**WHAT YOU NEED TO DO:** A line qualifies if it holds the string "Toggle". Copy every qualifying line from the records.

(Screenshot grounding data)

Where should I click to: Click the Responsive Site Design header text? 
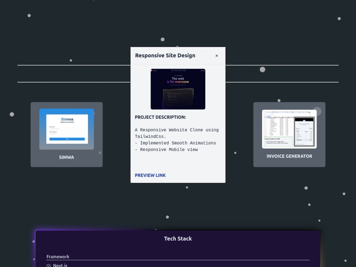pyautogui.click(x=165, y=56)
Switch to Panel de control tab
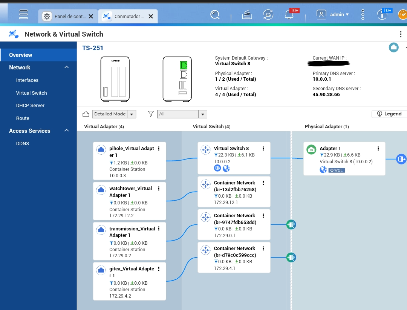This screenshot has width=407, height=310. click(68, 16)
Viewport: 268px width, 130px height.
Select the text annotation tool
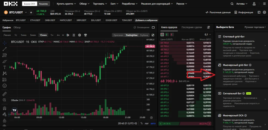click(x=4, y=67)
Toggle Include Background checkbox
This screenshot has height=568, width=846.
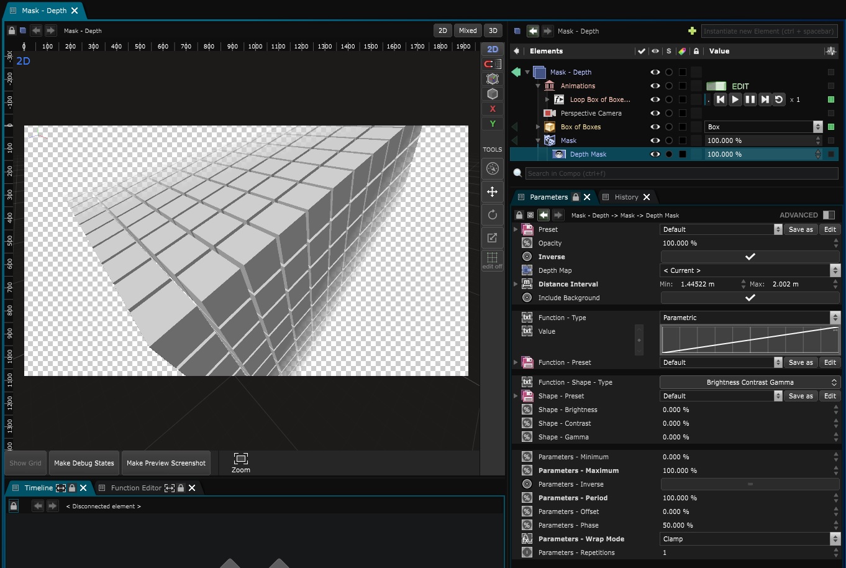[x=750, y=298]
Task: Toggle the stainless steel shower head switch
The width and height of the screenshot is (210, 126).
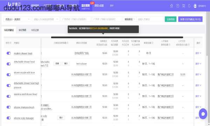Action: (8, 96)
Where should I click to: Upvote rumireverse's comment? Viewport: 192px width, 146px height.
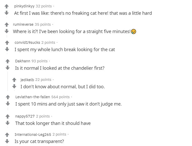click(x=7, y=25)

**WRITTEN ANSWER:**
Toggle Include Background checkbox
Task: Toggle the stainless steel shower head switch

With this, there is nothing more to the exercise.